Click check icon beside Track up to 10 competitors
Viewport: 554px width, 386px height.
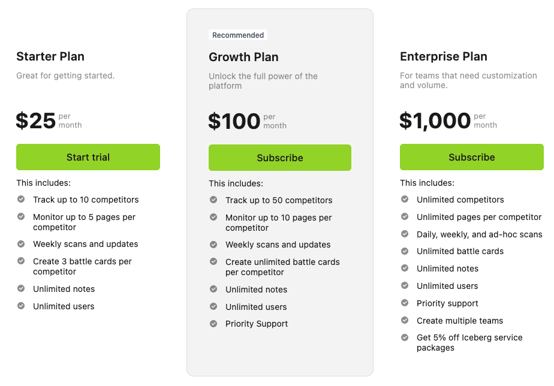click(21, 199)
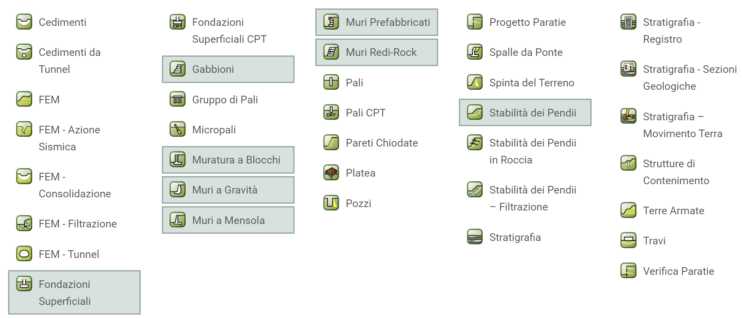Select Stabilità dei Pendii highlighted item
This screenshot has width=742, height=318.
click(525, 112)
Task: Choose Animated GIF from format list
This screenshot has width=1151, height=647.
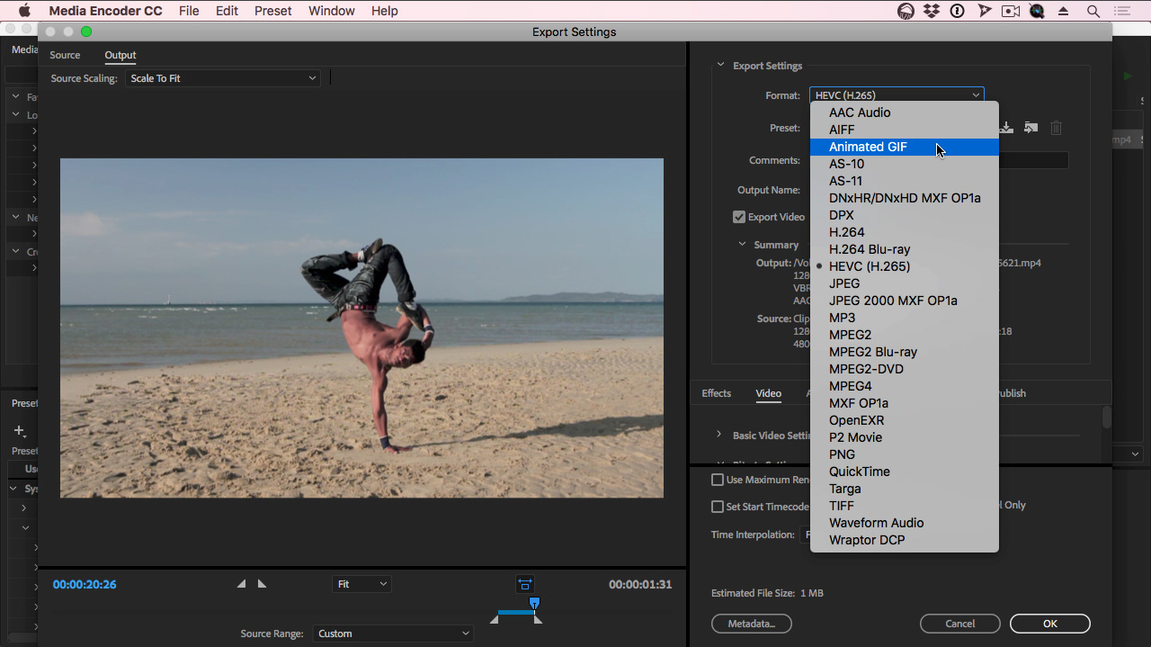Action: tap(868, 147)
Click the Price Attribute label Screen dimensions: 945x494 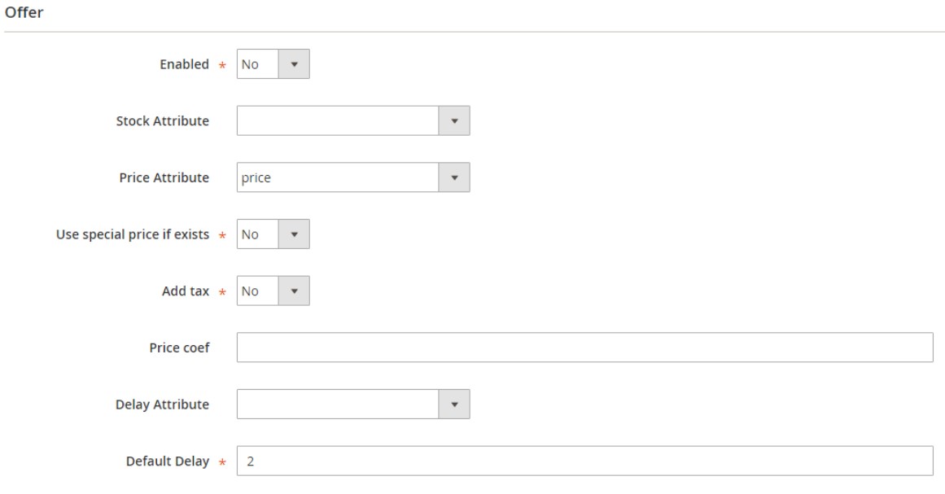coord(164,178)
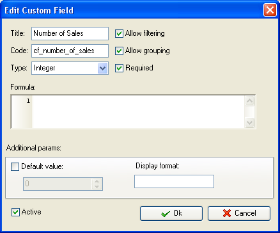Open the Type dropdown arrow
The width and height of the screenshot is (280, 233).
click(x=102, y=68)
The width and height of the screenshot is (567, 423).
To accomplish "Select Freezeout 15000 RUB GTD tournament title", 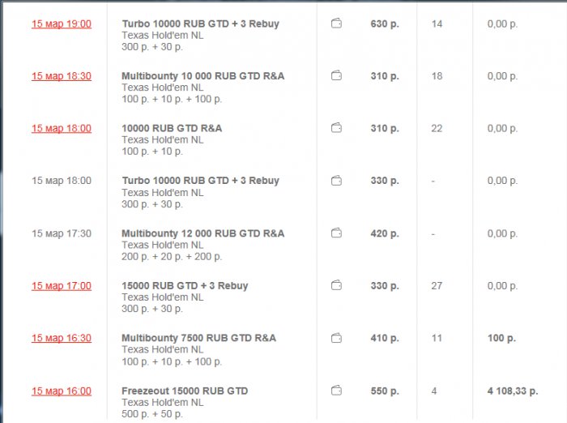I will click(x=185, y=391).
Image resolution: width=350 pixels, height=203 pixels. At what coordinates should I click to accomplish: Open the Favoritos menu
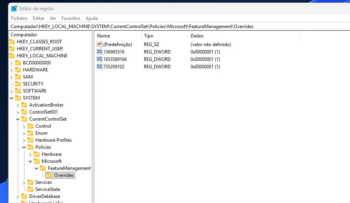coord(71,18)
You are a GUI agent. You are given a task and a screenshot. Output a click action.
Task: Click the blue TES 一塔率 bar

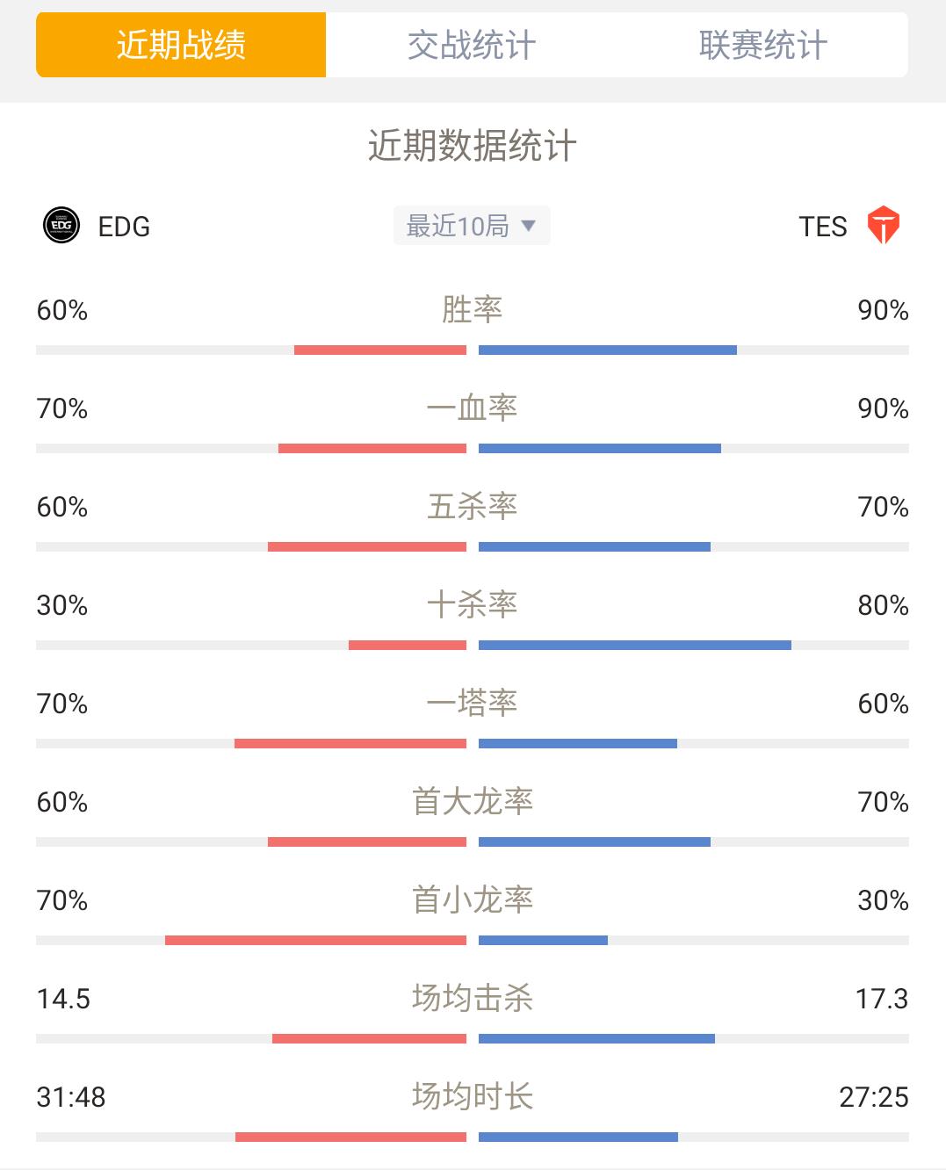tap(578, 744)
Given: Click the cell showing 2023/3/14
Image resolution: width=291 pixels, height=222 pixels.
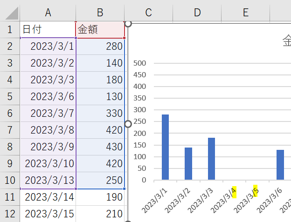Looking at the screenshot, I should [x=48, y=197].
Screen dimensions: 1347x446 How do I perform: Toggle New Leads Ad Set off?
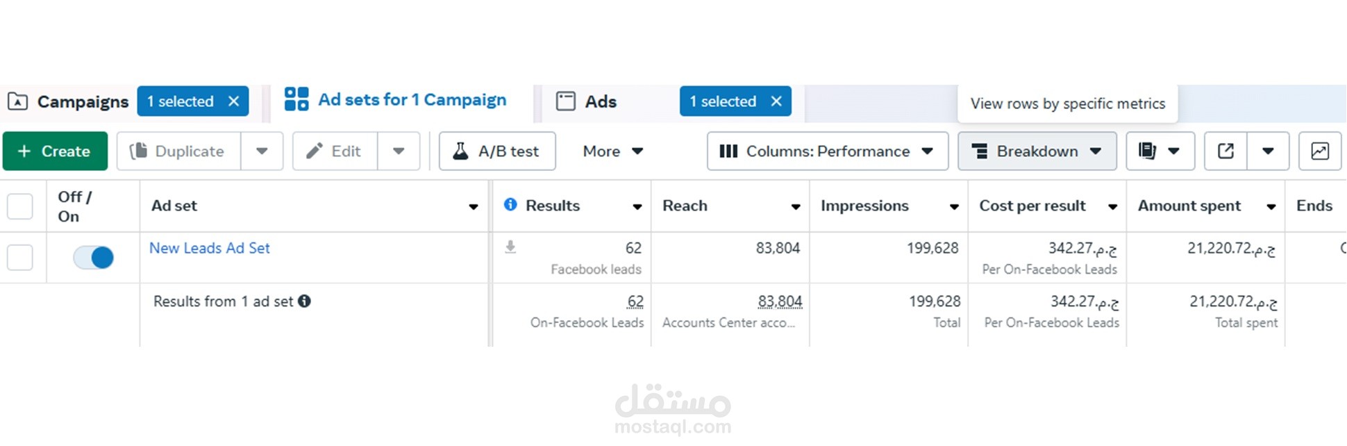click(x=93, y=258)

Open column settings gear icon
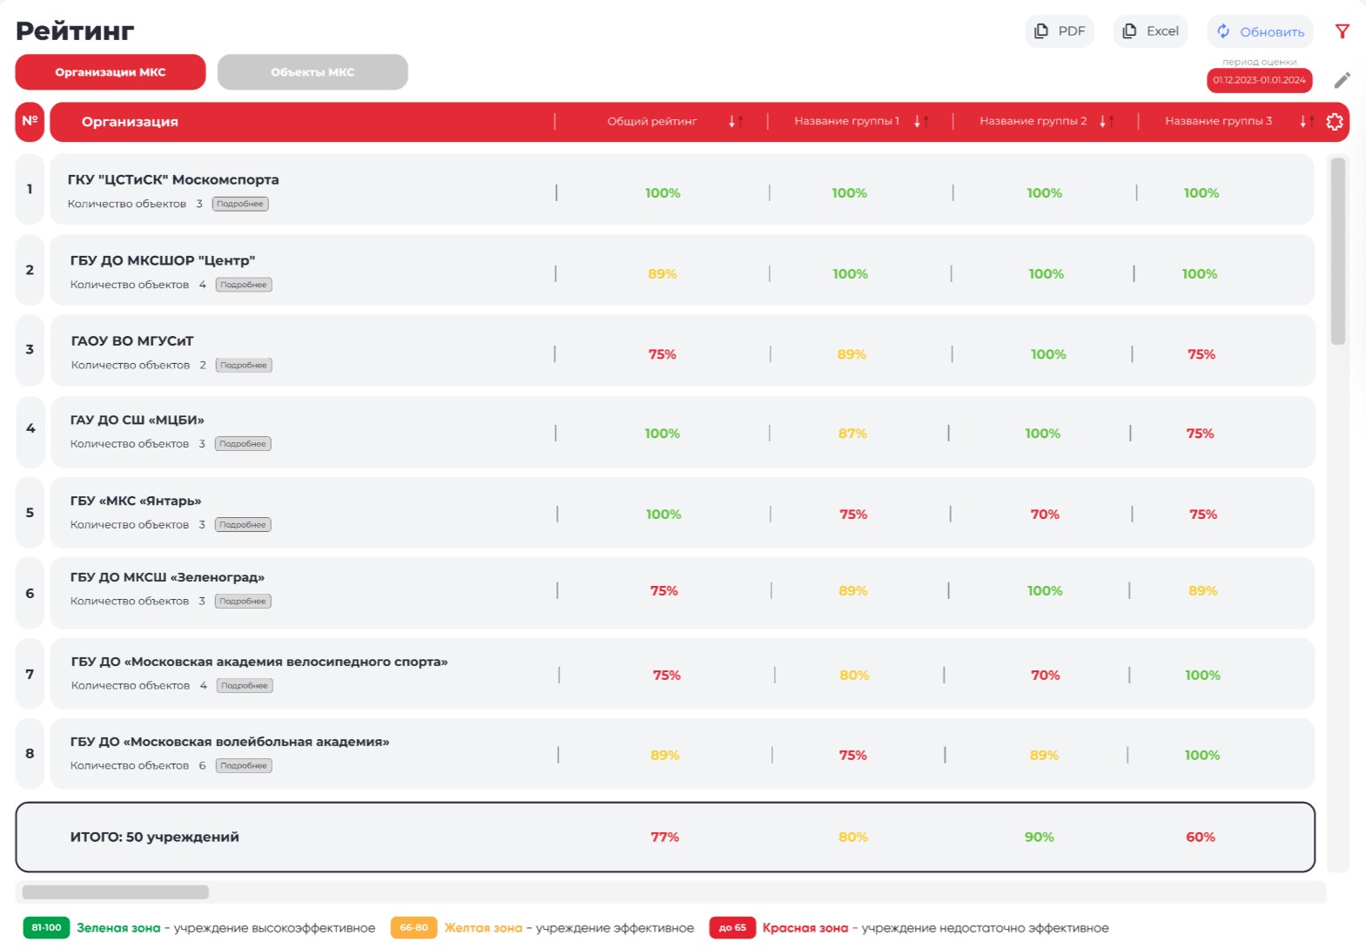point(1334,122)
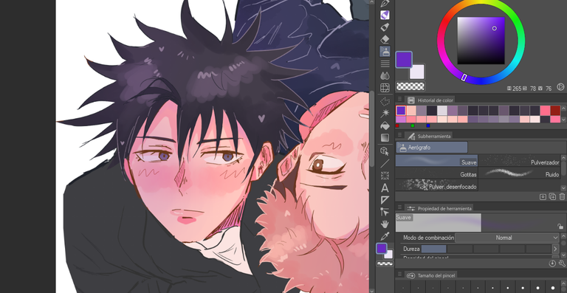Select the Hand move tool
This screenshot has width=567, height=293.
click(x=385, y=224)
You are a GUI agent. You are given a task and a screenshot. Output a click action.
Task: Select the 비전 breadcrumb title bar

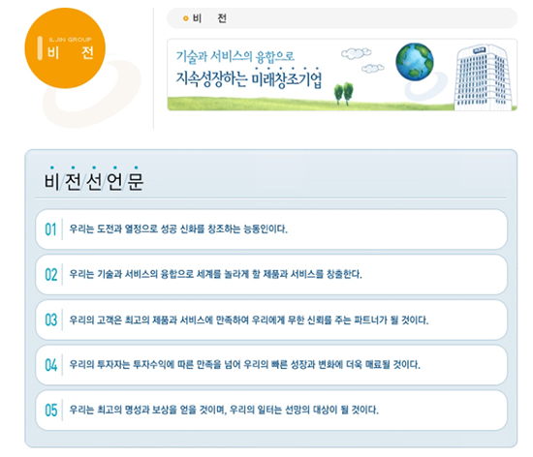[342, 18]
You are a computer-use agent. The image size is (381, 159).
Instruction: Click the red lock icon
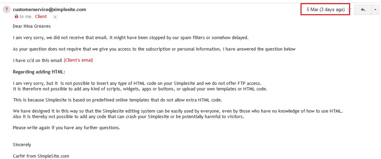click(x=16, y=16)
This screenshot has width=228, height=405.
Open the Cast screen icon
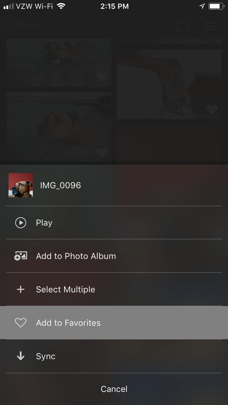click(182, 26)
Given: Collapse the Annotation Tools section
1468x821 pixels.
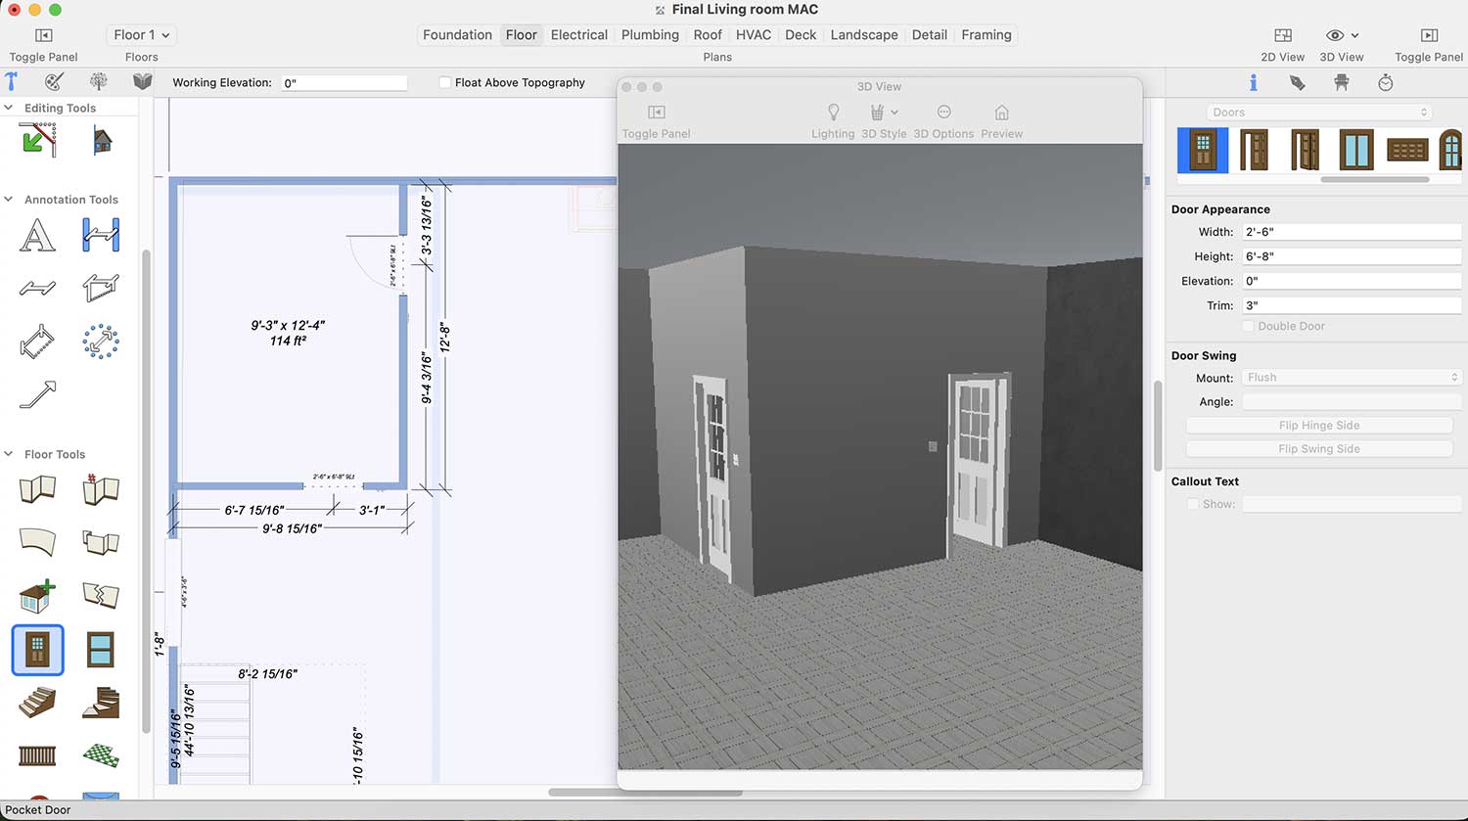Looking at the screenshot, I should [9, 200].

++++++++++++++++++++

→ WHAT TO DO:
From the line that holds "Open the Cast screen icon" to the last line of the records, please copy each line exactly and nothing else. Pictures stay out.

→ YOUR RESPONSE:
Open the Cast screen icon
click(182, 26)
Given: Collapse the Annotation Tools section
1468x821 pixels.
Looking at the screenshot, I should [9, 200].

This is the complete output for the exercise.